_What you should do_
Condense the paragraph of the 3D-MOLED abstract that begins "PURPOSE: To develop a 3D multiple overlapping-echo detachment" into a short bulleted list that keeps its main facts.
Start of Excerpt to read
Rapid whole-brain T2* and susceptibility mapping using 3D multiple overlapping-echo detachment acquisition and missing modality synthesis embedded simulation.
Journal:
Magnetic resonance in medicine
Published Date:
Oct 3, 2025
Abstract
PURPOSE: To develop a 3D multiple overlapping-echo detachment (3D-MOLED) imaging technique, along with data generation and reconstruction strategies, for rapid whole-brain T2* and QSM. METHODS: MOLED encoding was extended to a 3D multi-shot acquisition and combined with dual-echo blip-reversed EPI trains to simultaneously acquire T2* and QSM signals while reducing image distortion. To enable Bloch simulation for training data generation, a deep learning-based missing modality synthesis approach was employed to produce co-registered multi-parametric templates. In addition, a pseudo-3D Bloch simulation was proposed to accelerate synthetic data generation for network training. A cohort of healthy volunteers and clinical participants were recruited to evaluate the motion robustness of the proposed method in comparison with conventional 3D-GRE. RESULTS: Compared to 3D-GRE, 3D-MOLED achieved significant improvements in both scan speed and motion robustness, with over 70% of scans rated as good image quality in both healthy and clinical cohorts. The missing modality synthesis approach generated high-quality 3D multi-parametric maps. Combined with the pseudo-3D Bloch simulation framework, it enabled efficient generation of paired training data with acceptable computational cost, thereby facilitating accurate quantitative mapping. CONCLUSION: 3D-MOLED enables simultaneous whole-brain T2* and QSM mapping at 1 mm isotropic resolution in 50 s, offering superior motion robustness compared to conventional 3D-GRE.
End of Excerpt to read
Start of Given data
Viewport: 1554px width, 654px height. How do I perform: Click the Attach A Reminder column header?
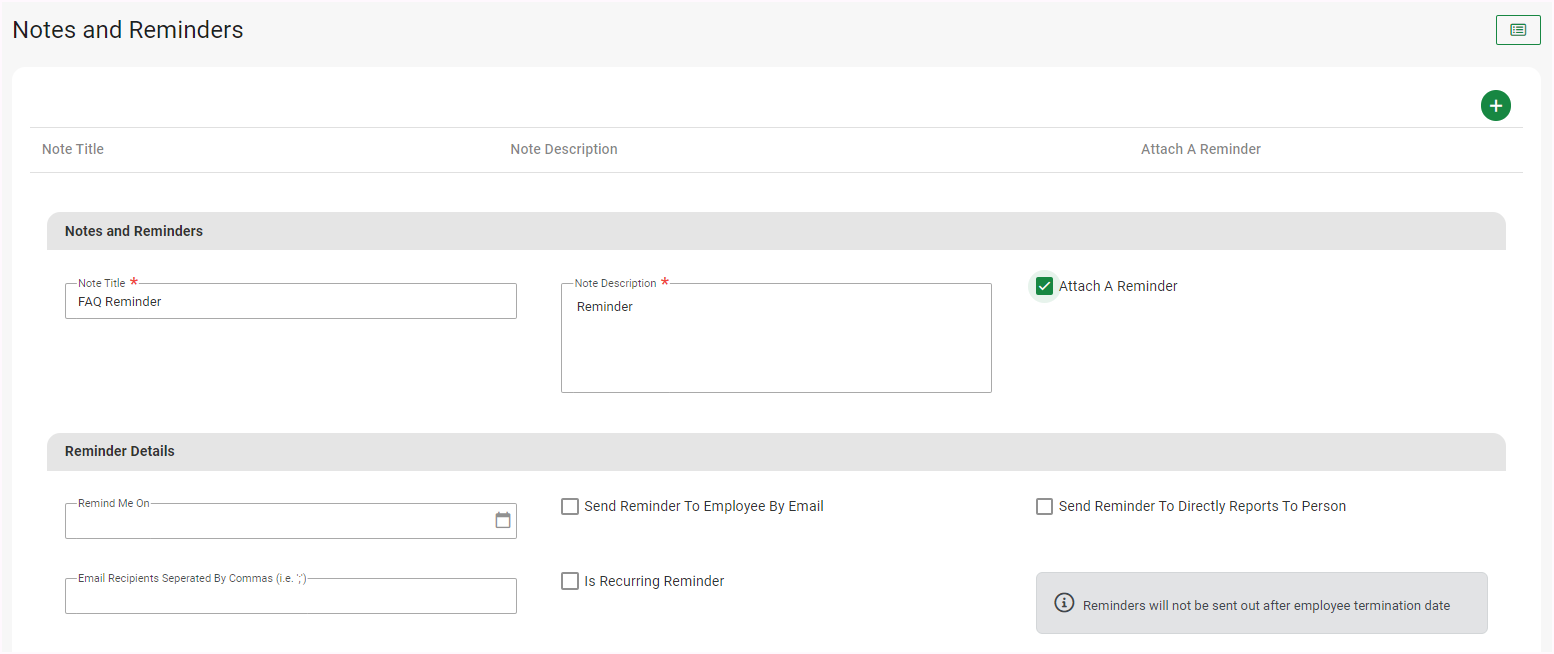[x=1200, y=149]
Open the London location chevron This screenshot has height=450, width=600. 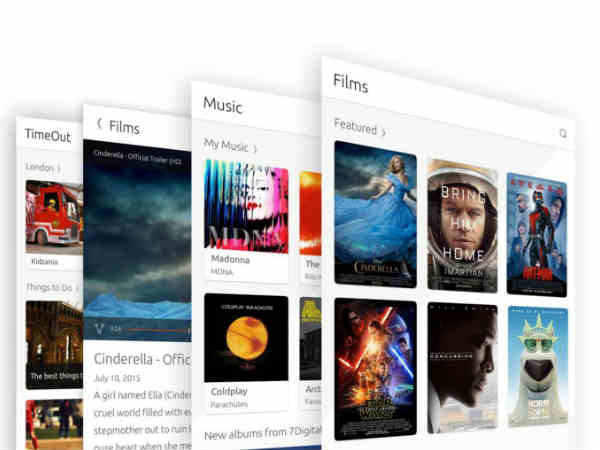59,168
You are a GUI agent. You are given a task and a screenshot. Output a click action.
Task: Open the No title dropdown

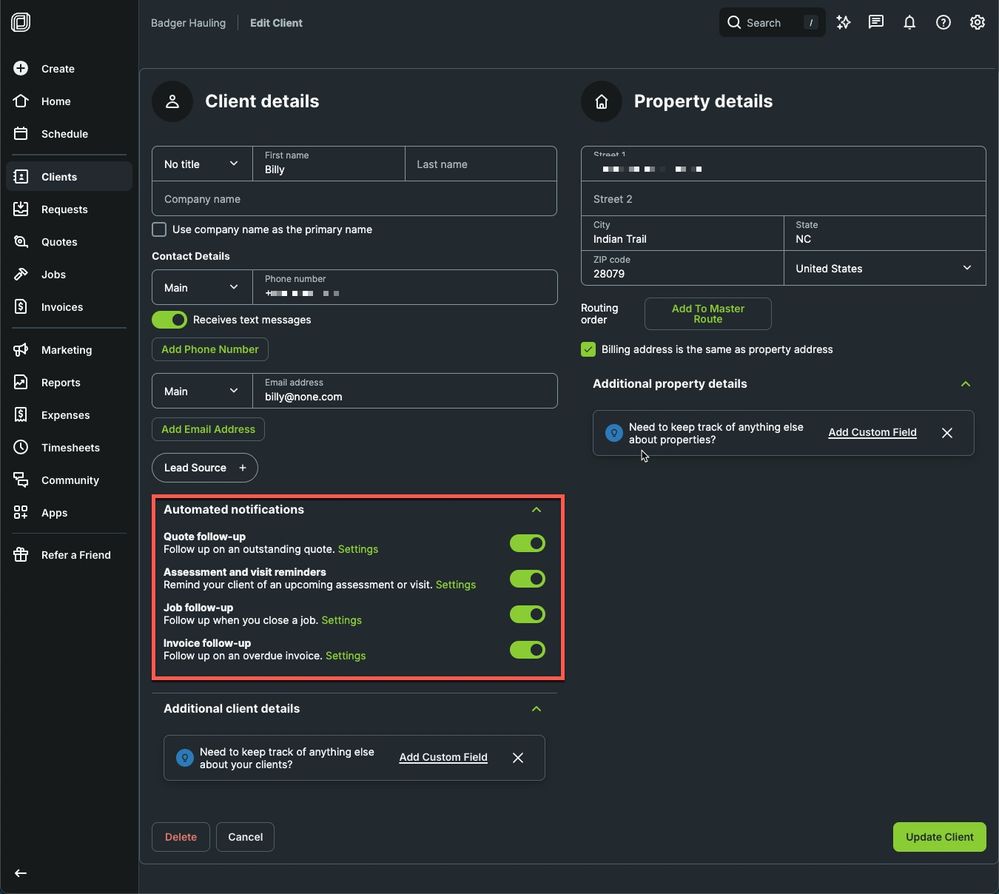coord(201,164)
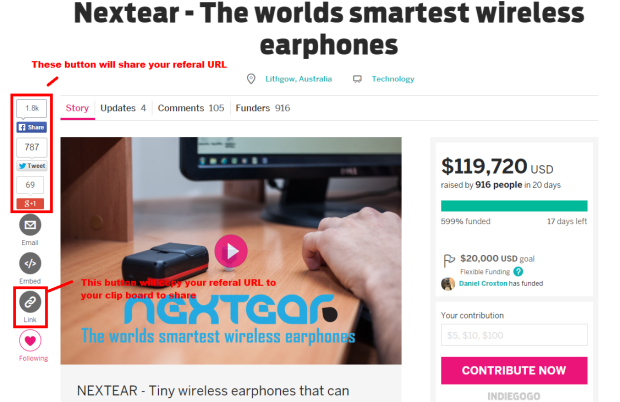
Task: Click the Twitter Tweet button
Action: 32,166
End of Given data
_Response to this exercise_
- Purpose: develop 3D-MOLED imaging, with data generation and reconstruction strategies, for rapid whole-brain T2* and QSM.
- Acquisition: MOLED encoding extended to 3D multi-shot and combined with dual-echo blip-reversed EPI trains, acquiring T2* and QSM signals simultaneously with less image distortion.
- Training data: deep learning-based missing modality synthesis produced co-registered multi-parametric templates for Bloch simulation, and a pseudo-3D Bloch simulation sped up synthetic data generation.
- Evaluation: healthy volunteers and clinical participants were used to compare motion robustness against conventional 3D-GRE.
- Results: 3D-MOLED was significantly faster and more motion-robust than 3D-GRE, with over 70% of scans rated good image quality in both cohorts. The synthesis approach produced high-quality 3D multi-parametric maps and, with the pseudo-3D simulation, generated paired training data efficiently at acceptable computational cost.
- Conclusion: 3D-MOLED maps whole-brain T2* and QSM simultaneously at 1 mm isotropic resolution in 50 s, with better motion robustness than 3D-GRE.